Just as writing allows one to read the words of someone who is absent, so roads make it possible to trace the route of the absent. Roads are a record of those who have gone before, and to follow them is to follow people who are no longer there.

To write is to carve a new path through the terrain of the imagination, or to point out new features on a familiar route. To read is to travel through that terrain with the author as guide—a guide one may not always agree with or trust, but who can at least be counted upon to take one somewhere.

Songlines as tools of navigation (82)

The songlines of Australia’s aboriginal peoples are the most famous examples conflating landscape and narrative. The songlines are tools of navigation across the deep desert, while the landscape is a mnemonic device for remembering the stories: in other words, the story is a map, the landscape a narrative.

==Ang mga tula ay mapa, ang

Why we need to connect the products of the mind with space (82)

The workings of the mind and the spirit are hard to imagine, as is the nature of time—so we tend to metaphorize all these intangibles as physical objects located in space. Thus our relationship to them becomes physical and spatial: we move toward or away from them.

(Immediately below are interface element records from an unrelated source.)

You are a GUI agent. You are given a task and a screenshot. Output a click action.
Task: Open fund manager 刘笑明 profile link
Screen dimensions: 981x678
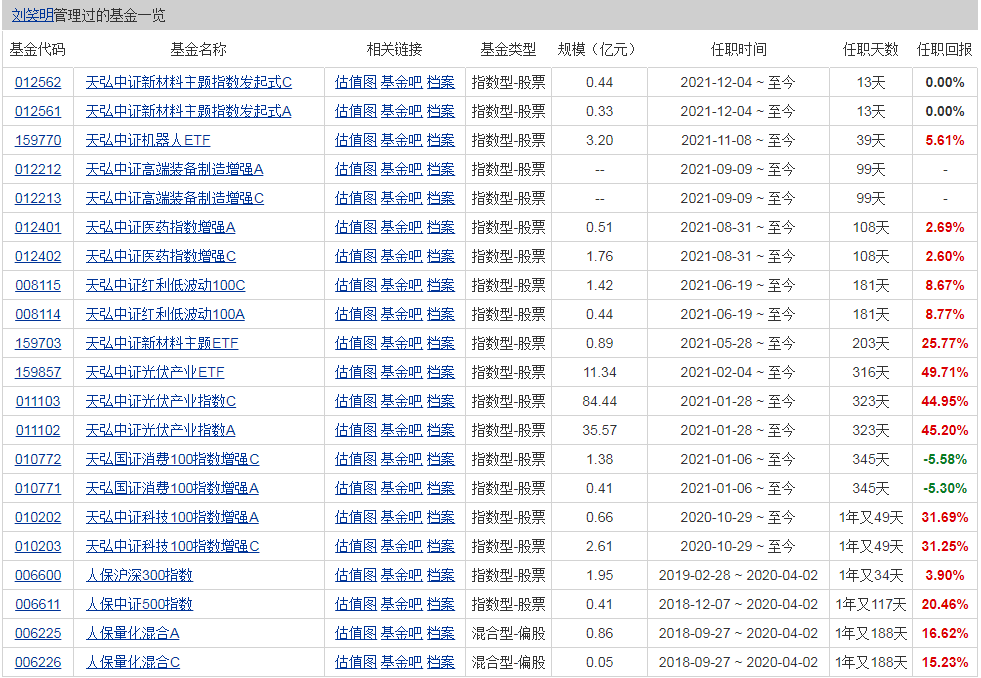click(32, 16)
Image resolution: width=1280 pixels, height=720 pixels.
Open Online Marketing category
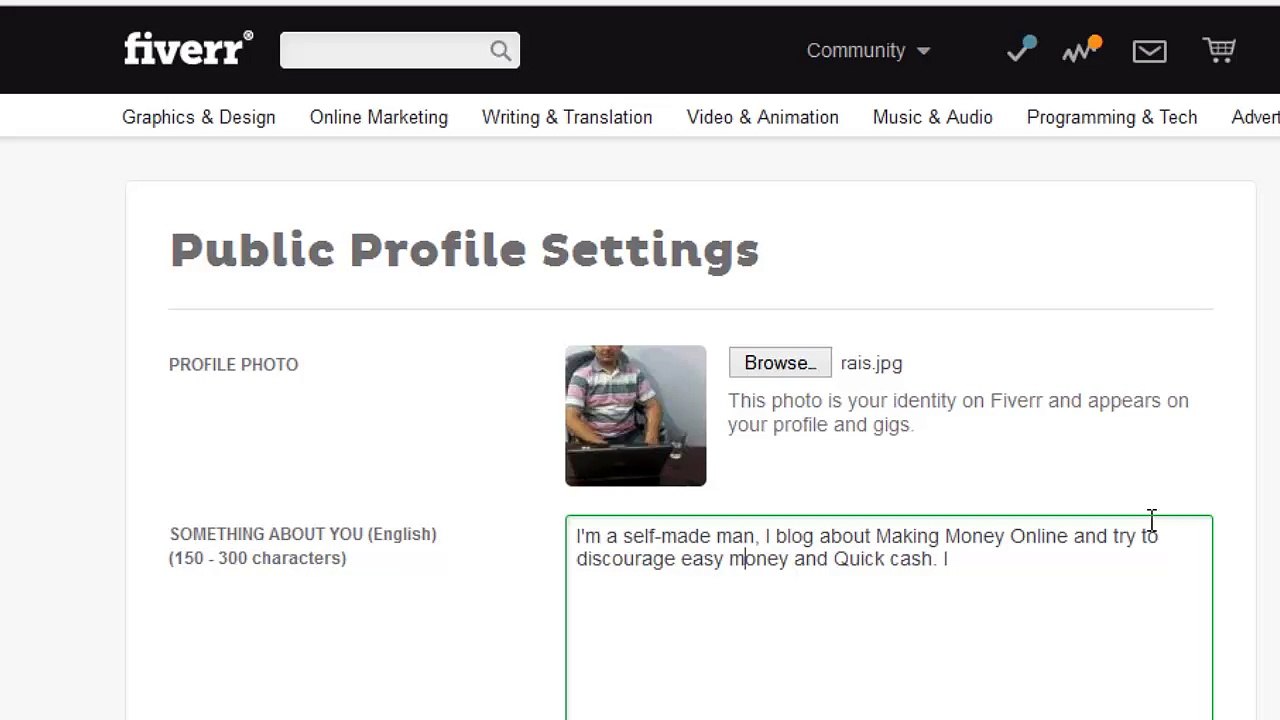[379, 117]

Place, walking, and memory (86)

There is a very practical sense in which to trace even an imaginary route is to trace the spirit or thought of what passed there before. At its most casual, this retracing allows unsought memories of events to return as one encounters the sites of those events. At its most formal it is a means of memorizing.

Memory, like the mind and time, is unimaginable without physical dimensions; to imagine it as a physical place is to make it into a landscape in which its contents are located, and what has location can be approached. That is to say, if memory is imagined as a real space—a place, theater, library—then the act of remembering is imagined as a real act, that is, as a physical act: as walking.

To walk the same route again can mean to think the same thoughts again, as though thoughts and ideas were indeed fixed objects in a landscape one need only know how to travel through. In this way, walking is reading, even when both the walking and reading are imaginary, and the landscape of the memory becomes a text.

Books that resemble walks

But if the book has eclipsed the memory palace as a repository of information, it has retained some of its pattern. In other words, if there are walks that resemble books, there are also books that resemble walks and use the “reading” activity of walking to describe a world. The greatest example is Dante’s Divine Comedy, in which the three realms of the soul after death are explored by Dante, guided by Virgil.

Related

References

Solnit, R. (2001). Wanderlust: A History of Walking. Penguin Books.